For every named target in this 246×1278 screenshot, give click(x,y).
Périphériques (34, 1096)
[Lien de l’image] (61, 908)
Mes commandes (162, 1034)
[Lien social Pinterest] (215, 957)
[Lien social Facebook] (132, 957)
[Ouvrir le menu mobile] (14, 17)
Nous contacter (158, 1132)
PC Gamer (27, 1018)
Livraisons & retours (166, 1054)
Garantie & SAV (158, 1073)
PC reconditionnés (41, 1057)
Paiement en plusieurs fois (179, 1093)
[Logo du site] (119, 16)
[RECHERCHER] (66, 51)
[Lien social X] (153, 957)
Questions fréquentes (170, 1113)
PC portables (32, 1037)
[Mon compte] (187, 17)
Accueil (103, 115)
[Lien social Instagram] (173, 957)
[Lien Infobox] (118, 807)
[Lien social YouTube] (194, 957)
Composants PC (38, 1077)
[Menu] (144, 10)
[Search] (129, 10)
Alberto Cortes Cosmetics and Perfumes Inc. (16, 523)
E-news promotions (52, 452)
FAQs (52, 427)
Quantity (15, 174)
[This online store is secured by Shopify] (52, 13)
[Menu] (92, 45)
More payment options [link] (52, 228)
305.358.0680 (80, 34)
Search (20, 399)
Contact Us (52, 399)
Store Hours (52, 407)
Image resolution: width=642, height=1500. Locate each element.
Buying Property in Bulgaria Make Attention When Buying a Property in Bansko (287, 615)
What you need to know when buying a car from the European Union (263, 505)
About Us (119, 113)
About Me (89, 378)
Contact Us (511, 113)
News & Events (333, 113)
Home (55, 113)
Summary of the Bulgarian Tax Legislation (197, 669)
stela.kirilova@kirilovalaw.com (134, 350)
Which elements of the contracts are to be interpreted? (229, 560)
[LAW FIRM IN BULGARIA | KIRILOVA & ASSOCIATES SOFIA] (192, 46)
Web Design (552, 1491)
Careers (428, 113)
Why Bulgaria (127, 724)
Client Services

REQUEST >> Convert all of the records above into a JSON list of strings, with one string for each line and blank lines omitted.

FINISHED EXERCISE >>
[
  "For every named target in this 246×1278 screenshot, give click(x,y).",
  "Périphériques (34, 1096)",
  "[Lien de l’image] (61, 908)",
  "Mes commandes (162, 1034)",
  "[Lien social Pinterest] (215, 957)",
  "[Lien social Facebook] (132, 957)",
  "[Ouvrir le menu mobile] (14, 17)",
  "Nous contacter (158, 1132)",
  "PC Gamer (27, 1018)",
  "Livraisons & retours (166, 1054)",
  "Garantie & SAV (158, 1073)",
  "PC reconditionnés (41, 1057)",
  "Paiement en plusieurs fois (179, 1093)",
  "[Logo du site] (119, 16)",
  "[RECHERCHER] (66, 51)",
  "[Lien social X] (153, 957)",
  "Questions fréquentes (170, 1113)",
  "PC portables (32, 1037)",
  "[Mon compte] (187, 17)",
  "Accueil (103, 115)",
  "[Lien social Instagram] (173, 957)",
  "[Lien Infobox] (118, 807)",
  "[Lien social YouTube] (194, 957)",
  "Composants PC (38, 1077)",
  "[Menu] (144, 10)",
  "[Search] (129, 10)",
  "Alberto Cortes Cosmetics and Perfumes Inc. (16, 523)",
  "E-news promotions (52, 452)",
  "FAQs (52, 427)",
  "Quantity (15, 174)",
  "[This online store is secured by Shopify] (52, 13)",
  "[Menu] (92, 45)",
  "More payment options [link] (52, 228)",
  "305.358.0680 (80, 34)",
  "Search (20, 399)",
  "Contact Us (52, 399)",
  "Store Hours (52, 407)",
  "Image resolution: width=642, height=1500. Locate each element.",
  "Buying Property in Bulgaria Make Attention When Buying a Property in Bansko (287, 615)",
  "What you need to know when buying a car from the European Union (263, 505)",
  "About Us (119, 113)",
  "About Me (89, 378)",
  "Contact Us (511, 113)",
  "News & Events (333, 113)",
  "Home (55, 113)",
  "Summary of the Bulgarian Tax Legislation (197, 669)",
  "stela.kirilova@kirilovalaw.com (134, 350)",
  "Which elements of the contracts are to be interpreted? (229, 560)",
  "[LAW FIRM IN BULGARIA | KIRILOVA & ASSOCIATES SOFIA] (192, 46)",
  "Web Design (552, 1491)",
  "Careers (428, 113)",
  "Why Bulgaria (127, 724)",
  "Client Services"
]